#### EXERCISE PASSAGE

“I thought love meant equality,” she said, “and free companionship.”
“Ah, equality!” said the Director. “We must talk of that some other time. Yes, we must be guarded by equal rights and must all wear clothes for the same reason. But the naked body should be there underneath the clothes, ripening for the day when we shall need them no longer. Equality is not the deepest thing, you know.”
“I always thought that was just what it was. I thought it was in their souls that people were equal.”
“You were mistaken,” he said gravely. “That is the last place where they are equal. Equality before the law, equality of incomes — that is very well. Equality guards life, it doesn’t make it. It is medicine, not food.”
I admit I recoiled a little the first time I read those words, from C.S. Lewis’s That Hideous Strength. The idea that equality was a useful fiction, not a fundamental truth, offended my sensibilities, and offended them deeply. My first instinct was to slam the book shut and throw it across the room then and there, but it’s rarely wise to go with your first instinct on anything.
I’ve learned that when something offends me, there are always two possibilities: either (1) it is wrong, or (2) I am. Usually, the latter is true. I knew also in this case that the latter was much more likely to be true, since Lewis was older and wiser than I was, and much more well-read both in general and in terms of the Bible and Christian theology. Was it possible humans were not created for the purpose of being equal?

########
#### RECORDED DATA

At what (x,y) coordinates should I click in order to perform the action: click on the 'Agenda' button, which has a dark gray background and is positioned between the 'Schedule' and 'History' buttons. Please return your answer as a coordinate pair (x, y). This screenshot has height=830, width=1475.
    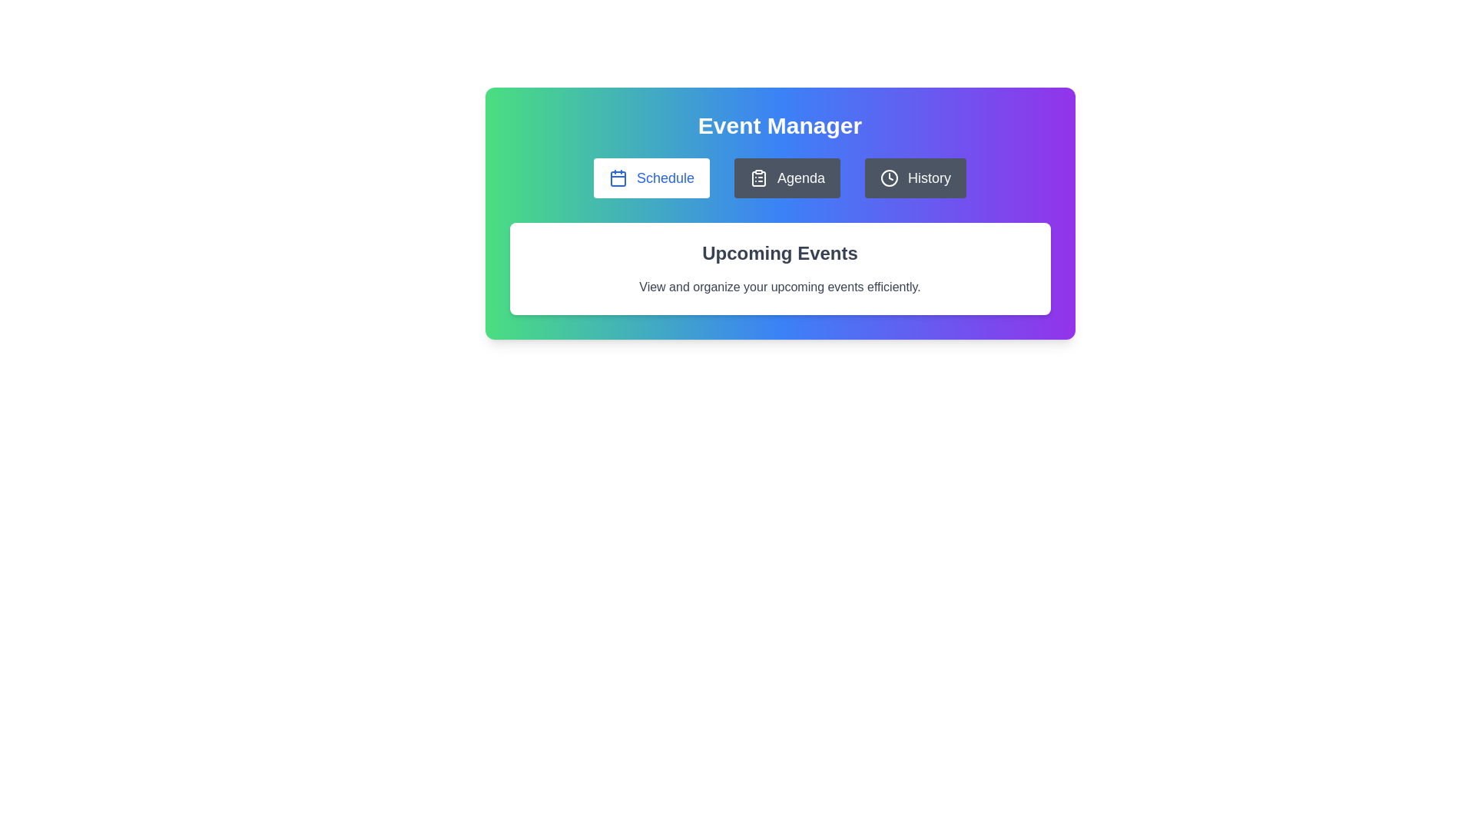
    Looking at the image, I should click on (800, 177).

########

**WORK TO COMPLETE**
From the passage on equality, copy everything between "I admit I recoiled" and "instinct on anything.", inclusive.

**ANSWER SECTION**
I admit I recoiled a little the first time I read those words, from C.S. Lewis’s That Hideous Strength. The idea that equality was a useful fiction, not a fundamental truth, offended my sensibilities, and offended them deeply. My first instinct was to slam the book shut and throw it across the room then and there, but it’s rarely wise to go with your first instinct on anything.